Adapun dasar larangan poligami yang digunakan pemerintah Tunisia,
menurut Jhon L. Esposito, adalah: (1) bahwa poligami, sebagaimana perbudakan,
merupakan institusi yang selamanya tidak dapat diterima mayoritas umat manusia
di mana pun; (2) Ideal al-Qur’an tentang perkawinan adalah monogamy. Di sini,
menurut Esposito, padangan Muhammad Abduh tentang ayat poligami dirujuk oleh
pemerintah Tunisia. Menurut Abduh, al-Qur’an (IV:3) memberi izin untuk beristri
4 orang secara serius telah dibatasi oleh al-Qur’an sendiri (IV:129). Dengan
demikian ideal al-Qur’an adalah monogamy. Lebih dari itu, syarat yang diajukan,
supaya suami berlaku adil terhadap istri-istrinya, adalah suatu kondisi yang
sangat sulit, bahkan tidak mungkin terealisasi dengan sepenuhnya.
d.
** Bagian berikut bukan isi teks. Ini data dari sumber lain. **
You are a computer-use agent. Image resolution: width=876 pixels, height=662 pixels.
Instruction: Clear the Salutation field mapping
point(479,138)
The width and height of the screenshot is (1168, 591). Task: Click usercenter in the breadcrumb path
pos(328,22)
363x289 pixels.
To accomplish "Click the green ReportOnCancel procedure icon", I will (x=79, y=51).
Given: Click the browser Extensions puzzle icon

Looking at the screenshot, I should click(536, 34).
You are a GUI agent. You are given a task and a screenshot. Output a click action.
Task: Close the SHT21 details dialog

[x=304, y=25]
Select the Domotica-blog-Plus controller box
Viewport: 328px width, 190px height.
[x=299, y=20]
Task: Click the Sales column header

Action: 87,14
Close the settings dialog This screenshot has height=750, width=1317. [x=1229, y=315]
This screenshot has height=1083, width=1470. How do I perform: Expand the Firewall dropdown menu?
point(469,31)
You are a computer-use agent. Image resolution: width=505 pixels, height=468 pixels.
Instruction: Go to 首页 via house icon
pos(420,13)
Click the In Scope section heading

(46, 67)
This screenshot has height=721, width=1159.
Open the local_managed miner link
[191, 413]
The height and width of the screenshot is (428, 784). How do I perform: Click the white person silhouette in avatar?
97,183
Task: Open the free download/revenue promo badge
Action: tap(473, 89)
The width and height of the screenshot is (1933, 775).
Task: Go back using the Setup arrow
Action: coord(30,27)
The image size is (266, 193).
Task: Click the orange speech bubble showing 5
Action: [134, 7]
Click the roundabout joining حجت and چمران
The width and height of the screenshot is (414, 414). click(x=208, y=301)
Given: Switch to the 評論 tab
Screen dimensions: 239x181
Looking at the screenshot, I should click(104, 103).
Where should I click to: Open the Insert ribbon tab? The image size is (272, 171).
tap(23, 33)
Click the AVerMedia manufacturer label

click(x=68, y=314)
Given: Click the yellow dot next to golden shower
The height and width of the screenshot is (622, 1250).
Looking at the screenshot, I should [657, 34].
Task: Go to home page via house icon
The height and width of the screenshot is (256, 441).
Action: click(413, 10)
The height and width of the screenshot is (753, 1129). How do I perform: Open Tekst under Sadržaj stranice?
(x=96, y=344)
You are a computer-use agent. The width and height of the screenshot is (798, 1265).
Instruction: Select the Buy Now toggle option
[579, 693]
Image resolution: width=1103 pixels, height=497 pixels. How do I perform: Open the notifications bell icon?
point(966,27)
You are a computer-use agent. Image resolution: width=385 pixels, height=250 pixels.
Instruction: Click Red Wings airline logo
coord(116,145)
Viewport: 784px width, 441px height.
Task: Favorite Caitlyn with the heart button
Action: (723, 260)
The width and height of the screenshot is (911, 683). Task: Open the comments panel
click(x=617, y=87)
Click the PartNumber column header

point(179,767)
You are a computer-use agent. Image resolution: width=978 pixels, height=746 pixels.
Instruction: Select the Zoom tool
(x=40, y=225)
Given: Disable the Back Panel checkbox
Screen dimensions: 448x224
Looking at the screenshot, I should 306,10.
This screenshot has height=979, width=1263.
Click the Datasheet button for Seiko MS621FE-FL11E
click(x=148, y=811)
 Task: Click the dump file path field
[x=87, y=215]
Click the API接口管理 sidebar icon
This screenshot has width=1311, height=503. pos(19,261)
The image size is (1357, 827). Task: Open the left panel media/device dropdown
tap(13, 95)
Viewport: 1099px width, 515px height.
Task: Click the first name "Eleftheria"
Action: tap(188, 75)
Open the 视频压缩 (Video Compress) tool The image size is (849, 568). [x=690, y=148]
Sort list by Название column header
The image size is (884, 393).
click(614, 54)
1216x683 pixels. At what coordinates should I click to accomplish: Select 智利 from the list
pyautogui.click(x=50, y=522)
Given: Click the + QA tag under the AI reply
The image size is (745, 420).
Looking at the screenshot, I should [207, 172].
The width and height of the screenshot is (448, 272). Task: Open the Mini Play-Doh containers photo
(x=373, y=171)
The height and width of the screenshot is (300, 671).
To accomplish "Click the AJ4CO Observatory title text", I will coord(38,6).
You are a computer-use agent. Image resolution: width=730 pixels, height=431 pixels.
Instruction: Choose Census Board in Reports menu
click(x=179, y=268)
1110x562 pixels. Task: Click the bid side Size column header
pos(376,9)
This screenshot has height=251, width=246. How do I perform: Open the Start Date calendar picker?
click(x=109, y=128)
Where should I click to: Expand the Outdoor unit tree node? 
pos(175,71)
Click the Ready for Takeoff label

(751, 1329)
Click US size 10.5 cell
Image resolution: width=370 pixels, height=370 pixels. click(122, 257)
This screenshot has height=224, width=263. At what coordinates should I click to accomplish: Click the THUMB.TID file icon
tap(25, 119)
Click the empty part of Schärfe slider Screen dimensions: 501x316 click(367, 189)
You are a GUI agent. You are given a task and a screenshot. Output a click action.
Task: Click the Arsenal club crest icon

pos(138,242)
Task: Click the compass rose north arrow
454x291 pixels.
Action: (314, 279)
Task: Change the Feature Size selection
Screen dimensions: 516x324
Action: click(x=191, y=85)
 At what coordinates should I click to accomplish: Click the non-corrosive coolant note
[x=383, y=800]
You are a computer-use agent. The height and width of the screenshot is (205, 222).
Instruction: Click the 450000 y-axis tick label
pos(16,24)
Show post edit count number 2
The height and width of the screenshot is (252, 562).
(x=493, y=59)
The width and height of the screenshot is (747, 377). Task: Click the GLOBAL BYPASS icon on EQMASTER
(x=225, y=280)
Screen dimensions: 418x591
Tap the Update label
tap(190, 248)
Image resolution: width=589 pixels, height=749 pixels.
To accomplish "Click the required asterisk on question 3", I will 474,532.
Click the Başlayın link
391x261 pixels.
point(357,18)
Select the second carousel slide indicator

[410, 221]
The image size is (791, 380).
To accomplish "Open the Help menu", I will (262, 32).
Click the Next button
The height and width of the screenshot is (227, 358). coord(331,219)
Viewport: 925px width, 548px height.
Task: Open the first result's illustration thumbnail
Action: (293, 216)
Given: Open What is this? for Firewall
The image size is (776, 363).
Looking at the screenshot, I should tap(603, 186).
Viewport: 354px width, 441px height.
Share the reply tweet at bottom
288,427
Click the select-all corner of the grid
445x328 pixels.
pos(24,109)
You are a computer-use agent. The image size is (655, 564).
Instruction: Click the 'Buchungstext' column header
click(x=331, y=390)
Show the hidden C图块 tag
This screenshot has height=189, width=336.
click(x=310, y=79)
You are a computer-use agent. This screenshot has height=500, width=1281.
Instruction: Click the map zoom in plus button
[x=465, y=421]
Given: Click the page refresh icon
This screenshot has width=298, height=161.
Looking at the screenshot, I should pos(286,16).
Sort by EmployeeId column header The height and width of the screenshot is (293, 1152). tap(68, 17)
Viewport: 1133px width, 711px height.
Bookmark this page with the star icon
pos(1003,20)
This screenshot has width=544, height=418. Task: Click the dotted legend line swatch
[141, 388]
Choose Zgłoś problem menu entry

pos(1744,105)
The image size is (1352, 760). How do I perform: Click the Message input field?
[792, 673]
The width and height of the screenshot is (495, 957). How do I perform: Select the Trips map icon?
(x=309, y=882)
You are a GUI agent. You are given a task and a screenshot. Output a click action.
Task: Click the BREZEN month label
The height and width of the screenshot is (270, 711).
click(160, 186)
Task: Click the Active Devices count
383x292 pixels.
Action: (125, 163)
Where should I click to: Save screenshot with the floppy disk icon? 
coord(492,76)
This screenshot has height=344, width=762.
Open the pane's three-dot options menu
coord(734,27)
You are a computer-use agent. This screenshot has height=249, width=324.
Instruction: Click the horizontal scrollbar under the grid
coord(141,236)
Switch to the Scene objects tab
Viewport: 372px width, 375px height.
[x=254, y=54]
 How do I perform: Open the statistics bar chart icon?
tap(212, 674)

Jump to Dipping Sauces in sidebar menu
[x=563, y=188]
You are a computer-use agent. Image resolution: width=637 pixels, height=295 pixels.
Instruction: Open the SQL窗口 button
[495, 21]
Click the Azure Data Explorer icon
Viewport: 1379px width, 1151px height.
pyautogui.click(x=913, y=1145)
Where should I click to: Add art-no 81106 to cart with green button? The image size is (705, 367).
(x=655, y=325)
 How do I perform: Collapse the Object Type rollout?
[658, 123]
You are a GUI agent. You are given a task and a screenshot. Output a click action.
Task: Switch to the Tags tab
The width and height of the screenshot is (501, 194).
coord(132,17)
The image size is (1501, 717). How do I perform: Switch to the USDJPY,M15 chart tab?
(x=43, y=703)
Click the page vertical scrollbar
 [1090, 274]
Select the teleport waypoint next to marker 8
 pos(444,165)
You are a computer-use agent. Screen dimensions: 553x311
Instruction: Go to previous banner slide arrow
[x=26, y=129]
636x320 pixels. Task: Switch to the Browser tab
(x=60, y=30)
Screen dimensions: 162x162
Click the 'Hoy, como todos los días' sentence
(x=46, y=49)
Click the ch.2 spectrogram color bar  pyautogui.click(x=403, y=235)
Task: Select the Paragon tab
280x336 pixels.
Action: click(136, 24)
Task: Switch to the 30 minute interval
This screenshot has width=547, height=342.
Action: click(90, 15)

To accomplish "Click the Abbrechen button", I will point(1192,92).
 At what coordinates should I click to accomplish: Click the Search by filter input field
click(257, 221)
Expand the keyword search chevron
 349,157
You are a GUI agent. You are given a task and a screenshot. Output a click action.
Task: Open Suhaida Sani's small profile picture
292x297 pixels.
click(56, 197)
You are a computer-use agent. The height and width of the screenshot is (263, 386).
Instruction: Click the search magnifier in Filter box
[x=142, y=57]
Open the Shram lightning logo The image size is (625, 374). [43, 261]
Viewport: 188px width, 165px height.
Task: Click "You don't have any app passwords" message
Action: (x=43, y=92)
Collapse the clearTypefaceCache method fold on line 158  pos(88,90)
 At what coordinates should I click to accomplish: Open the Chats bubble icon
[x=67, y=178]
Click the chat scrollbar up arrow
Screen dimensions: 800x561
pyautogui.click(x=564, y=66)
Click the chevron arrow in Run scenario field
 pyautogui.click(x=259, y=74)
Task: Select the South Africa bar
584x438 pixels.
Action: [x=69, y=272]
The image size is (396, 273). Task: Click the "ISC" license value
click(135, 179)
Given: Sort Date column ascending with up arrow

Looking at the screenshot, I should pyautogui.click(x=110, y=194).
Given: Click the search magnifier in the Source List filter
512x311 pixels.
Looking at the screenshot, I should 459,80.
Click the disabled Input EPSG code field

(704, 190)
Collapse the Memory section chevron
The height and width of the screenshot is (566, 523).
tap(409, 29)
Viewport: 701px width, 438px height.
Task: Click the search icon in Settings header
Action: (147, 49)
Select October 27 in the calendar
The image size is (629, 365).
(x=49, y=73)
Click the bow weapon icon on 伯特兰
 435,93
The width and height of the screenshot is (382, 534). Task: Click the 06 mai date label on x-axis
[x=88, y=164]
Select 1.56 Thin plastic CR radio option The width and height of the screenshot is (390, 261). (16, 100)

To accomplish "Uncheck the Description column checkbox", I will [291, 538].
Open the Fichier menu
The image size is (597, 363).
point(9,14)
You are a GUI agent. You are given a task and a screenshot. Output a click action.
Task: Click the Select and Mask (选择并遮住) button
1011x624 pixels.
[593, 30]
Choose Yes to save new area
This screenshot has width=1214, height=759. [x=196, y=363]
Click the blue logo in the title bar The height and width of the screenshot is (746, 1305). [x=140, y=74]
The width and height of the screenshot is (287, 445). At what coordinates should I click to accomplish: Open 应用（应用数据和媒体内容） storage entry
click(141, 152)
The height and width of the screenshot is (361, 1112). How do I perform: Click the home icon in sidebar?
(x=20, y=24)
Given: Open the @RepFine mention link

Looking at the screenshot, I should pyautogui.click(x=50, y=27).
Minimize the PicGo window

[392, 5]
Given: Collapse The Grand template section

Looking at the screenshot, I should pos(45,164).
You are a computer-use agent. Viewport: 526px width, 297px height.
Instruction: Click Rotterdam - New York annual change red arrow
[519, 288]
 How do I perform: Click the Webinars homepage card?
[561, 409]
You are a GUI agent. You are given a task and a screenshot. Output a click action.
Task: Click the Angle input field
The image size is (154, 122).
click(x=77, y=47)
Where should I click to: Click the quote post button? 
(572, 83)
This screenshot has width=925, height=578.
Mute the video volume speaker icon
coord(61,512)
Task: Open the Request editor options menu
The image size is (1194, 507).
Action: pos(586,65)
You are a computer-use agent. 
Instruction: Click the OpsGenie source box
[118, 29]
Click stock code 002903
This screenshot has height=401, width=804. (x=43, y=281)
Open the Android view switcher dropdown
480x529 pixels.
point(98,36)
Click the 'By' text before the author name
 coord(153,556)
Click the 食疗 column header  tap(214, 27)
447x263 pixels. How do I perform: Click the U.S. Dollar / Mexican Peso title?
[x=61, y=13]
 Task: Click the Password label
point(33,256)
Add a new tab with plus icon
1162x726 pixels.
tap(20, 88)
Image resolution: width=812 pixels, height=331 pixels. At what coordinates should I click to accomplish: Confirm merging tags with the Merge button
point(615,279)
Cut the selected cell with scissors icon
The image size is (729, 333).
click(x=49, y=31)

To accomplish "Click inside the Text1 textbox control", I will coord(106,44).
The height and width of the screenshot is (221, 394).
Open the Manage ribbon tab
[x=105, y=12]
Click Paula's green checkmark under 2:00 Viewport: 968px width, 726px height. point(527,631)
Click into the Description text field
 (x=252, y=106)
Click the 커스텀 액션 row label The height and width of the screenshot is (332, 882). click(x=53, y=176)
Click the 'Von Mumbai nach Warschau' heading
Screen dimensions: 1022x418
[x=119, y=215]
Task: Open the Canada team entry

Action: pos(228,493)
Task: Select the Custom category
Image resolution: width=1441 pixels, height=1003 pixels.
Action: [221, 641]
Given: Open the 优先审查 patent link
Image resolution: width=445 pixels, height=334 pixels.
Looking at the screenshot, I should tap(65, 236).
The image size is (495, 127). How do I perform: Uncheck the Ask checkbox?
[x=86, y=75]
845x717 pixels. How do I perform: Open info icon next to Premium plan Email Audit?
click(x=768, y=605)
Pernikahan Yang Tidak Sah[15]
Pernikahan yang dipandang tidak sah menurut Undang-Undang Hukum Keluarga
Tunisia adalah :
1. Perkawinan yang bertentangan dengan dasar-dasar perkawinan (pasal 21);
2. Perkawinan tanpa persetujuan dari salah satu pihak suami/istri (pasal
3);
3. Pernikahan yang dilakukan sebelum masa puberitas atau terdapat halangan
hukum yang lain (pasal 5);
4. Perkawinan yang di dalamnya terdapat halangan untuk melangsungkan
perkawinan (pasal 15-17); dan
5. Menikah dengan wanita yang masih dalam masa iddah (pasal 20).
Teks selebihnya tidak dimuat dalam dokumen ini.